Under magnetic resonance (MR) guidance, high intensity focused ultrasound (HIFU) is capable of precise and accurate delivery of thermal dose to tissues. Given the excellent soft tissue imaging capabilities of MRI, but the lack of data on the correlation of MRI findings to histology following HIFU, we sought to examine tumor response to HIFU ablation to determine whether there was a correlation between histological findings and common MR imaging protocols in the assessment of the extent of thermal damage. Female FVB mice (n = 34), bearing bilateral neu deletion tumors, were unilaterally insonated under MR guidance, with the contralateral tumor as a control. Between one and five spots (focal size 0.5 × 0.5 × 2.5 mm3) were insonated per tumor with each spot receiving approximately 74.2 J of acoustic energy over a period of 7 seconds.

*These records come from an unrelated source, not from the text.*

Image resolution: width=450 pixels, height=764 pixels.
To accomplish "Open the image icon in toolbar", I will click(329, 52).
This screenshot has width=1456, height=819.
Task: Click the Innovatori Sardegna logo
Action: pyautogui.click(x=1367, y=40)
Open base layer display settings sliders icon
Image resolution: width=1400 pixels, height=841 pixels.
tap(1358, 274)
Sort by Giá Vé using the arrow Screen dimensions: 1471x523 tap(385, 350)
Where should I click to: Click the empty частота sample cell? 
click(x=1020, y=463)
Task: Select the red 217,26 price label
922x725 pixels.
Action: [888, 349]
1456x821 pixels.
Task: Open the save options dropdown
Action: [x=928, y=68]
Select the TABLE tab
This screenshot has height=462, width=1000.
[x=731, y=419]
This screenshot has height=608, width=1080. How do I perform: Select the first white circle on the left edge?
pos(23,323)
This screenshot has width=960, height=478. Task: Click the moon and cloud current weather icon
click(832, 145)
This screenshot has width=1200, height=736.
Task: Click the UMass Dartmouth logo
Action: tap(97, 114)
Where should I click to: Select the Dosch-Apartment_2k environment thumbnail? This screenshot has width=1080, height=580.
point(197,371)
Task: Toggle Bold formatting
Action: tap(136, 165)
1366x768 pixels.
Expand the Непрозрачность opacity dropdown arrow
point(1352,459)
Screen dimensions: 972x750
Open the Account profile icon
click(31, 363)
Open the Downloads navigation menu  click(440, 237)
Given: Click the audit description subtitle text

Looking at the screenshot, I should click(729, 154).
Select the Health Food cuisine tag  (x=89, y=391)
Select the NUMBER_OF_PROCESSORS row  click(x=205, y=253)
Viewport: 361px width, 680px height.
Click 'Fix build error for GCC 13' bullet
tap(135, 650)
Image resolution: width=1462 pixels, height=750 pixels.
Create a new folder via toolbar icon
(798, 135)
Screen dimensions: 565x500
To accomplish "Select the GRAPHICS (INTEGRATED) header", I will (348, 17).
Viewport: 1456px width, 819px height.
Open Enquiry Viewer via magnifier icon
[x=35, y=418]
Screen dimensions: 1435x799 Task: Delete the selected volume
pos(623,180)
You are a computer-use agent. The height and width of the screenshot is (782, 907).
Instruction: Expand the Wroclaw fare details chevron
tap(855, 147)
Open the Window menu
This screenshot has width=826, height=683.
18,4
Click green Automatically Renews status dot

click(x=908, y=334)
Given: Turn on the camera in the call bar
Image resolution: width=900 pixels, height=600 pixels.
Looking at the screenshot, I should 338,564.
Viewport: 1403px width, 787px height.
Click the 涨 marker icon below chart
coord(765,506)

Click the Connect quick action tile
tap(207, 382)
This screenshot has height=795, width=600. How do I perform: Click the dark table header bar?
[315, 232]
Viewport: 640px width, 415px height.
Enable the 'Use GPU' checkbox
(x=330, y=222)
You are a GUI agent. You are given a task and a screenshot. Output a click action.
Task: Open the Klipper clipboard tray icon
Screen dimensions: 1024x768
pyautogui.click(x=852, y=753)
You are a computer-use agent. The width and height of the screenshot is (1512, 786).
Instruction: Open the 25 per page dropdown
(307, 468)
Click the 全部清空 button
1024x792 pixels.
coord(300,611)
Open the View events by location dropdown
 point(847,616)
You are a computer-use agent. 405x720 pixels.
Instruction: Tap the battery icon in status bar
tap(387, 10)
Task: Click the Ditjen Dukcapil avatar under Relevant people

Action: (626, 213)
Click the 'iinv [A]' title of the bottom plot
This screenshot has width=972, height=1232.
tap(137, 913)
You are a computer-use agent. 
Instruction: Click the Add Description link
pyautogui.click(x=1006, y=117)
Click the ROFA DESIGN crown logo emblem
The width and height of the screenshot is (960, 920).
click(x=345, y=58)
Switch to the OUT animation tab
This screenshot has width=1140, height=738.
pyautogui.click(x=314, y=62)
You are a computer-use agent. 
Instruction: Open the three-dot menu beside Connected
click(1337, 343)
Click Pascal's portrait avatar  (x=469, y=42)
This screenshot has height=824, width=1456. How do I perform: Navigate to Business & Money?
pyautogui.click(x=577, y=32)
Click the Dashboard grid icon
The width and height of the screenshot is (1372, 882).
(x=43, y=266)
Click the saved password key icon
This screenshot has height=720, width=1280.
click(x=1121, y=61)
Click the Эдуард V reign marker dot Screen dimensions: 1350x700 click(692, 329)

Animals were then imaged on a 7T MR scanner with several protocols. T1 weighted images (with and without gadolinium contrast) were collected in addition to a series of T2 weighted and diffusion weighted images (for later reconstruction into T2 and apparent diffusion coefficient maps), immediately following ablation and at 6, 24, and 48 hours post treatment. Animals were sacrificed at each time point and both insonated/treated and contralateral tumors removed and stained for NADH-diaphorase, caspase 3, or with hematoxylin and eosin (H&E). We found the area of non-enhancement on contrast enhanced T1 weighted imaging immediately post ablation correlated with the region of tissue receiving a thermal dose CEM43 ≥ 240 min. Moreover, while both tumor T2 and apparent diffusion coefficient values changed from pre-ablation values, contrast enhanced T1 weighted images appeared to be more senstive to changes in tissue viability following HIFU ablation.